L’héritage conservateur
Qu’est-ce que les conservateurs ont cherché à faire depuis 2006 à Ottawa? À l’origine du gouvernement Harper, il y avait une double révolte, qui remonte à la fin des années 1980. Elle s’était d’abord exprimée par le Parti réformiste. C’était à la fois une révolte contre le mauvais sort fait à l’Ouest dans la politique canadienne et contre les valeurs associées aux élites progressistes du Canada central. On dénonçait aussi la place du Québec dans la politique canadienne.
Il s’agissait, en fait, d’une révolte contre la révolution menée par Pierre Trudeau contre le Canada historique, celui d’avant les années 1970. Le Canada de Trudeau, qui se prenait pour un laboratoire progressiste au service de l’humanité entière, avec ses Casques bleus, sa charte des droits, son gouvernement des juges, son multiculturalisme, était contesté dans son essence même. Les conservateurs ont cherché à le déconstruire au nom d’une autre vision du pays. À trop la caricaturer, on l’a mal comprise.

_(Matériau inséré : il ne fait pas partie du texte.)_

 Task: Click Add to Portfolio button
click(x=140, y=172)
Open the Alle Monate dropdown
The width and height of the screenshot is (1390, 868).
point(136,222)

Depuis dix ans, l’administration fédérale et les tribunaux ont constamment résisté au programme de Stephen Harper. On voyait ce dernier comme un intrus à la tête de l’État, qui serait tôt ou tard éjecté d’une fonction qu’il usurpait. En un sens, ils n’ont pas tort. Si les conservateurs, depuis dix ans, contrôlaient le gouvernement, ils ne contrôlaient pas l’État. Les libéraux arrivent avec une certitude : le pouvoir leur revient de droit.
L’idéologie de Trudeau
On verra désormais en quoi le Canada du père Trudeau et celui du fils se ressembleront. À ce qu’on en sait, le premier trouve dans le second un héritier fidèle. Ils ont la même aversion maladive pour le Québec et la même hostilité de principe à la moindre reconnaissance constitutionnelle de son identité. Justin Trudeau, par ailleurs, croit presque religieusement aux vertus de la constitution de 1982. Sur plusieurs dossiers, on sentira vite la différence libérale.
Un mot sur le Bloc québécois. En début de campagne, tous annonçaient sa disparition certaine. Au moment d’écrire ces lignes, il retrouve une députation honorable sans être exceptionnelle. Il n’en demeure pas moins que les Québécois se sont donnés plus que prévu au PLC. Le peuple québécois n’a manifestement pas de mémoire politique. C’est à se demander s’il a encore un instinct de vie.